- DIRECTIONS FOR THIS TASK:
Exact copies of all the records below should be returned.

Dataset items
|---|

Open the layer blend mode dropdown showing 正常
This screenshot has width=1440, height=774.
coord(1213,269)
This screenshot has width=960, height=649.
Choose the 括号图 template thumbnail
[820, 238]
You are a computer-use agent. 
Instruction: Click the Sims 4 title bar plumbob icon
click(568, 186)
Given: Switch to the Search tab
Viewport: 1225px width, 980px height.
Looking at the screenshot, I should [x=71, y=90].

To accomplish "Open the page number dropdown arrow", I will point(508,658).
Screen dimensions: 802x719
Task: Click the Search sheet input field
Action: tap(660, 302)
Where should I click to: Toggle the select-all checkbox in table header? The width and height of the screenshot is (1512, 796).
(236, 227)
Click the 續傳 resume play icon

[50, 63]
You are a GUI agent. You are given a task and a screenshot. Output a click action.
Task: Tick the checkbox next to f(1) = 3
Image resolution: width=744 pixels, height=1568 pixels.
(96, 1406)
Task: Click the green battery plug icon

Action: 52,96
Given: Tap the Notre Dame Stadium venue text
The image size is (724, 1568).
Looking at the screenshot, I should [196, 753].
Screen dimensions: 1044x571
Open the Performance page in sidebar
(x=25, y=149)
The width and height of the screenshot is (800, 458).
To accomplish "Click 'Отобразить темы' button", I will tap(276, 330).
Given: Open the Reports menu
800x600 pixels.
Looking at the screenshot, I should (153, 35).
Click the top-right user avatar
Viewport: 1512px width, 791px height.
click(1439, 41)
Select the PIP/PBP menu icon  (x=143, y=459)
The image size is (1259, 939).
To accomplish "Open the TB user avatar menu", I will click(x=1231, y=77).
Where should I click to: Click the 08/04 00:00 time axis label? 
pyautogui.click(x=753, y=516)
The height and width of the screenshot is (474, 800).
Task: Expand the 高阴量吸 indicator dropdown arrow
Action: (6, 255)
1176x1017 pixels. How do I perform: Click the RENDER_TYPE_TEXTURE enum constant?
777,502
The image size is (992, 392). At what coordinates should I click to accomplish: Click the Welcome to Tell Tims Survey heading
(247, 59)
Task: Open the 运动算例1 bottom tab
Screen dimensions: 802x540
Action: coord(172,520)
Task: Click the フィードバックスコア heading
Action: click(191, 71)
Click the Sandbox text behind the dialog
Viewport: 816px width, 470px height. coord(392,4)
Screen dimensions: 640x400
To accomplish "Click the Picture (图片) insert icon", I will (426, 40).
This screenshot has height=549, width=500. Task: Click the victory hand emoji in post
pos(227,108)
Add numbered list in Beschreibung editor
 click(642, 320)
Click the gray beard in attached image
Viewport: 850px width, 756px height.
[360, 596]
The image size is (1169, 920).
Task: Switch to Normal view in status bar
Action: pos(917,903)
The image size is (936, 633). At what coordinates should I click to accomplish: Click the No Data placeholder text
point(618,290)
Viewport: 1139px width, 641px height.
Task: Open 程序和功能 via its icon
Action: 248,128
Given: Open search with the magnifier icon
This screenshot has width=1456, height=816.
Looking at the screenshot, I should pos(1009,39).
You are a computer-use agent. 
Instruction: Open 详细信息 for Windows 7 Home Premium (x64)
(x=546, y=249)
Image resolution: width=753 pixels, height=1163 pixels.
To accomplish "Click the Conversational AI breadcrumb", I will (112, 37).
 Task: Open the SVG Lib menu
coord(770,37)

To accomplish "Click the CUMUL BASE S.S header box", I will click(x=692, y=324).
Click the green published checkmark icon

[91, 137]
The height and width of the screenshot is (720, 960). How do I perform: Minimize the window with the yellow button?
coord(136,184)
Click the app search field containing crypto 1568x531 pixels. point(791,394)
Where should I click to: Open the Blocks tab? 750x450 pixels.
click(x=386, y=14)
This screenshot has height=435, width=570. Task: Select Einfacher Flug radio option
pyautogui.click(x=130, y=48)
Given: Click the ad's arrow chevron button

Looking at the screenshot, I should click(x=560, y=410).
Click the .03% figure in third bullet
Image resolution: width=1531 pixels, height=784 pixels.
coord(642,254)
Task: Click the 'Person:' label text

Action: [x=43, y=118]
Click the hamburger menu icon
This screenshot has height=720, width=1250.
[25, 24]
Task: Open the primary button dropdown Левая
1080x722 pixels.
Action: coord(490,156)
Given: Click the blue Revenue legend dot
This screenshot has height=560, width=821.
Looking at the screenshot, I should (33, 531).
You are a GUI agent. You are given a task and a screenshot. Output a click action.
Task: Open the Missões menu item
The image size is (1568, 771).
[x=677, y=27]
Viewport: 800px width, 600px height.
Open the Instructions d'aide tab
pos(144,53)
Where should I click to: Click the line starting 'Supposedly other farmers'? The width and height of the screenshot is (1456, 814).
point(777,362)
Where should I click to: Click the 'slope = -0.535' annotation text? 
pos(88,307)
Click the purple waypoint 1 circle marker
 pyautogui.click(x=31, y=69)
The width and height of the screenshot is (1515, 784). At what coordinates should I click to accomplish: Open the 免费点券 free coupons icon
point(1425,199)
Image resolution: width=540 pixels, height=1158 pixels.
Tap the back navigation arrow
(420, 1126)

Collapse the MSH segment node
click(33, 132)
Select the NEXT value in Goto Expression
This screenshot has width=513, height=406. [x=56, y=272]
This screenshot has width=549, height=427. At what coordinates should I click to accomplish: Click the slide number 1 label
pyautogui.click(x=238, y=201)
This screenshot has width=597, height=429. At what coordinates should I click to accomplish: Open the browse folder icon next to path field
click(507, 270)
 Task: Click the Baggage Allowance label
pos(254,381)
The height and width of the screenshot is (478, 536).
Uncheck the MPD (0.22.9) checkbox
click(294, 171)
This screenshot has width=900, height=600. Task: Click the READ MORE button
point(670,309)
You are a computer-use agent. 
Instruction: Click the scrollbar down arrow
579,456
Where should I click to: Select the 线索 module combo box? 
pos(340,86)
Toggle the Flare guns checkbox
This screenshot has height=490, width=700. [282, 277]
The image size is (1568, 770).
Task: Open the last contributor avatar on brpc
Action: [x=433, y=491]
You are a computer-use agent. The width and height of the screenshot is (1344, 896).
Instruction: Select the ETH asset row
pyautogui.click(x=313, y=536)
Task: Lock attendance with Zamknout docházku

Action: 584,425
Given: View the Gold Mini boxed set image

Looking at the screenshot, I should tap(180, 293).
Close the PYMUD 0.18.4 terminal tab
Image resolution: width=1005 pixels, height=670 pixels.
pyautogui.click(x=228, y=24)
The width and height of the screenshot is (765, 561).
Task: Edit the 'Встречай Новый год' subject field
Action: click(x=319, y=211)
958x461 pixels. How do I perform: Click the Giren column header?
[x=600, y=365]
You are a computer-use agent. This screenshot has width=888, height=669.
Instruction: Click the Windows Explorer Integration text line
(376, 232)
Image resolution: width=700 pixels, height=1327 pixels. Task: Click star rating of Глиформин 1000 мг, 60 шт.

|---|

- RESPONSE TO THE EXERCISE:
Open the layer blend mode dropdown showing 正常
This screenshot has width=1440, height=774.
coord(1213,269)
This screenshot has width=960, height=649.
Choose the 括号图 template thumbnail
[820, 238]
You are a computer-use agent. 
Instruction: Click the Sims 4 title bar plumbob icon
click(568, 186)
Given: Switch to the Search tab
Viewport: 1225px width, 980px height.
Looking at the screenshot, I should [x=71, y=90].

To accomplish "Open the page number dropdown arrow", I will point(508,658).
Screen dimensions: 802x719
Task: Click the Search sheet input field
Action: tap(660, 302)
Where should I click to: Toggle the select-all checkbox in table header? The width and height of the screenshot is (1512, 796).
(236, 227)
Click the 續傳 resume play icon

[50, 63]
You are a GUI agent. You are given a task and a screenshot. Output a click action.
Task: Tick the checkbox next to f(1) = 3
Image resolution: width=744 pixels, height=1568 pixels.
(96, 1406)
Task: Click the green battery plug icon

Action: 52,96
Given: Tap the Notre Dame Stadium venue text
The image size is (724, 1568).
Looking at the screenshot, I should [196, 753].
Screen dimensions: 1044x571
Open the Performance page in sidebar
(x=25, y=149)
The width and height of the screenshot is (800, 458).
To accomplish "Click 'Отобразить темы' button", I will tap(276, 330).
Given: Open the Reports menu
800x600 pixels.
Looking at the screenshot, I should (153, 35).
Click the top-right user avatar
Viewport: 1512px width, 791px height.
click(1439, 41)
Select the PIP/PBP menu icon  (x=143, y=459)
The image size is (1259, 939).
To accomplish "Open the TB user avatar menu", I will click(x=1231, y=77).
Where should I click to: Click the 08/04 00:00 time axis label? 
pyautogui.click(x=753, y=516)
The height and width of the screenshot is (474, 800).
Task: Expand the 高阴量吸 indicator dropdown arrow
Action: (6, 255)
1176x1017 pixels. How do I perform: Click the RENDER_TYPE_TEXTURE enum constant?
777,502
The image size is (992, 392). At what coordinates should I click to accomplish: Click the Welcome to Tell Tims Survey heading
(247, 59)
Task: Open the 运动算例1 bottom tab
Screen dimensions: 802x540
Action: coord(172,520)
Task: Click the フィードバックスコア heading
Action: click(191, 71)
Click the Sandbox text behind the dialog
Viewport: 816px width, 470px height. coord(392,4)
Screen dimensions: 640x400
To accomplish "Click the Picture (图片) insert icon", I will (426, 40).
This screenshot has height=549, width=500. Task: Click the victory hand emoji in post
pos(227,108)
Add numbered list in Beschreibung editor
 click(642, 320)
Click the gray beard in attached image
Viewport: 850px width, 756px height.
[360, 596]
The image size is (1169, 920).
Task: Switch to Normal view in status bar
Action: pos(917,903)
The image size is (936, 633). At what coordinates should I click to accomplish: Click the No Data placeholder text
point(618,290)
Viewport: 1139px width, 641px height.
Task: Open 程序和功能 via its icon
Action: 248,128
Given: Open search with the magnifier icon
This screenshot has width=1456, height=816.
Looking at the screenshot, I should pos(1009,39).
You are a computer-use agent. 
Instruction: Open 详细信息 for Windows 7 Home Premium (x64)
(x=546, y=249)
Image resolution: width=753 pixels, height=1163 pixels.
To accomplish "Click the Conversational AI breadcrumb", I will (112, 37).
 Task: Open the SVG Lib menu
coord(770,37)

To accomplish "Click the CUMUL BASE S.S header box", I will click(x=692, y=324).
Click the green published checkmark icon

[91, 137]
The height and width of the screenshot is (720, 960). How do I perform: Minimize the window with the yellow button?
coord(136,184)
Click the app search field containing crypto 1568x531 pixels. point(791,394)
Where should I click to: Open the Blocks tab? 750x450 pixels.
click(x=386, y=14)
This screenshot has height=435, width=570. Task: Select Einfacher Flug radio option
pyautogui.click(x=130, y=48)
Given: Click the ad's arrow chevron button

Looking at the screenshot, I should click(x=560, y=410).
Click the .03% figure in third bullet
Image resolution: width=1531 pixels, height=784 pixels.
coord(642,254)
Task: Click the 'Person:' label text

Action: [x=43, y=118]
Click the hamburger menu icon
This screenshot has height=720, width=1250.
[25, 24]
Task: Open the primary button dropdown Левая
1080x722 pixels.
Action: coord(490,156)
Given: Click the blue Revenue legend dot
This screenshot has height=560, width=821.
Looking at the screenshot, I should (33, 531).
You are a GUI agent. You are given a task and a screenshot. Output a click action.
Task: Open the Missões menu item
The image size is (1568, 771).
[x=677, y=27]
Viewport: 800px width, 600px height.
Open the Instructions d'aide tab
pos(144,53)
Where should I click to: Click the line starting 'Supposedly other farmers'? The width and height of the screenshot is (1456, 814).
point(777,362)
Where should I click to: Click the 'slope = -0.535' annotation text? 
pos(88,307)
Click the purple waypoint 1 circle marker
 pyautogui.click(x=31, y=69)
The width and height of the screenshot is (1515, 784). At what coordinates should I click to accomplish: Open the 免费点券 free coupons icon
point(1425,199)
Image resolution: width=540 pixels, height=1158 pixels.
Tap the back navigation arrow
(420, 1126)

Collapse the MSH segment node
click(33, 132)
Select the NEXT value in Goto Expression
This screenshot has width=513, height=406. [x=56, y=272]
This screenshot has width=549, height=427. At what coordinates should I click to accomplish: Click the slide number 1 label
pyautogui.click(x=238, y=201)
This screenshot has width=597, height=429. At what coordinates should I click to accomplish: Open the browse folder icon next to path field
click(507, 270)
 Task: Click the Baggage Allowance label
pos(254,381)
The height and width of the screenshot is (478, 536).
Uncheck the MPD (0.22.9) checkbox
click(294, 171)
This screenshot has width=900, height=600. Task: Click the READ MORE button
point(670,309)
You are a computer-use agent. 
Instruction: Click the scrollbar down arrow
579,456
Where should I click to: Select the 线索 module combo box? 
pos(340,86)
Toggle the Flare guns checkbox
This screenshot has height=490, width=700. [282, 277]
The image size is (1568, 770).
Task: Open the last contributor avatar on brpc
Action: [x=433, y=491]
You are a computer-use agent. The width and height of the screenshot is (1344, 896).
Instruction: Select the ETH asset row
pyautogui.click(x=313, y=536)
Task: Lock attendance with Zamknout docházku

Action: 584,425
Given: View the Gold Mini boxed set image

Looking at the screenshot, I should tap(180, 293).
Close the PYMUD 0.18.4 terminal tab
Image resolution: width=1005 pixels, height=670 pixels.
pyautogui.click(x=228, y=24)
The width and height of the screenshot is (765, 561).
Task: Edit the 'Встречай Новый год' subject field
Action: click(x=319, y=211)
958x461 pixels. How do I perform: Click the Giren column header?
[x=600, y=365]
You are a computer-use agent. This screenshot has width=888, height=669.
Instruction: Click the Windows Explorer Integration text line
(376, 232)
Image resolution: width=700 pixels, height=1327 pixels. Task: Click star rating of Глиформин 1000 мг, 60 шт.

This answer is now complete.